[Collected data entries]

*** Begin section ***

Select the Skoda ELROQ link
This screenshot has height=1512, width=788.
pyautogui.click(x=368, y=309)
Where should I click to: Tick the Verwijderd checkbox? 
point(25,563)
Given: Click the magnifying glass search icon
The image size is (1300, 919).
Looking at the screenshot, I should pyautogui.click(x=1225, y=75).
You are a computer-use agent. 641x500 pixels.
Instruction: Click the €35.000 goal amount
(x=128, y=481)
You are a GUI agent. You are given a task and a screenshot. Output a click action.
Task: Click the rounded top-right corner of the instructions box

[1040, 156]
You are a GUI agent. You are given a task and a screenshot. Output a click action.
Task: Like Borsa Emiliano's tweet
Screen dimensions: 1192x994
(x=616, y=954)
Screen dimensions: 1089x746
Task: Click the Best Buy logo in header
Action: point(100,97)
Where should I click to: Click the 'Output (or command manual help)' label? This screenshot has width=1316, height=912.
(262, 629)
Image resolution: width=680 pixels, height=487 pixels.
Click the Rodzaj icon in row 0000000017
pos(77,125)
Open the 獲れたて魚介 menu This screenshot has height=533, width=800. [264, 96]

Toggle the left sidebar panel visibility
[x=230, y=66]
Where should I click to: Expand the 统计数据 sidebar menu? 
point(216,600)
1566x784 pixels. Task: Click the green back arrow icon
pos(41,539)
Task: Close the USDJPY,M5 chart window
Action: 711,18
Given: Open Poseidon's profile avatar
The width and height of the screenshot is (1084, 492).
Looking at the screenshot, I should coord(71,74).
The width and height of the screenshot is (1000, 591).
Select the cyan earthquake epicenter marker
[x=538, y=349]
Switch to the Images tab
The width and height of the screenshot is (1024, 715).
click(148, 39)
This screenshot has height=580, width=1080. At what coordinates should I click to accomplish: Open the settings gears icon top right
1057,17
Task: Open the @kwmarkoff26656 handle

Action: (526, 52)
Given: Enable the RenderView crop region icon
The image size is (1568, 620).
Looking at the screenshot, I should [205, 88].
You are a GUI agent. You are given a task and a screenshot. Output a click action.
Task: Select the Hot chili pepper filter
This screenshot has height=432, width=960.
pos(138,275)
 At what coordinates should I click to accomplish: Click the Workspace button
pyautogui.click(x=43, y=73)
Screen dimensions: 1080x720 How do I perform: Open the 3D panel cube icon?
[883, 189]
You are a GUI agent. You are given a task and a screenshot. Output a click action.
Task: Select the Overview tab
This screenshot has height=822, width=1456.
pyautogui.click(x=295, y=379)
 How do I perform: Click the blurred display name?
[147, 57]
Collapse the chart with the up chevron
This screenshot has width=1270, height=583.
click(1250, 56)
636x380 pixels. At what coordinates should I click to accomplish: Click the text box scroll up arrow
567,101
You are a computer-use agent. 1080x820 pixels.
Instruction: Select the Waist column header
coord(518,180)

*** End section ***

• **WORK INSTRUCTIONS**
Lines in the data that hold "computer" must be located and copied.

• **TASK RESULT**
You are a computer-use agent. 641x500 pixels.
You are a computer-use agent. 1080x820 pixels.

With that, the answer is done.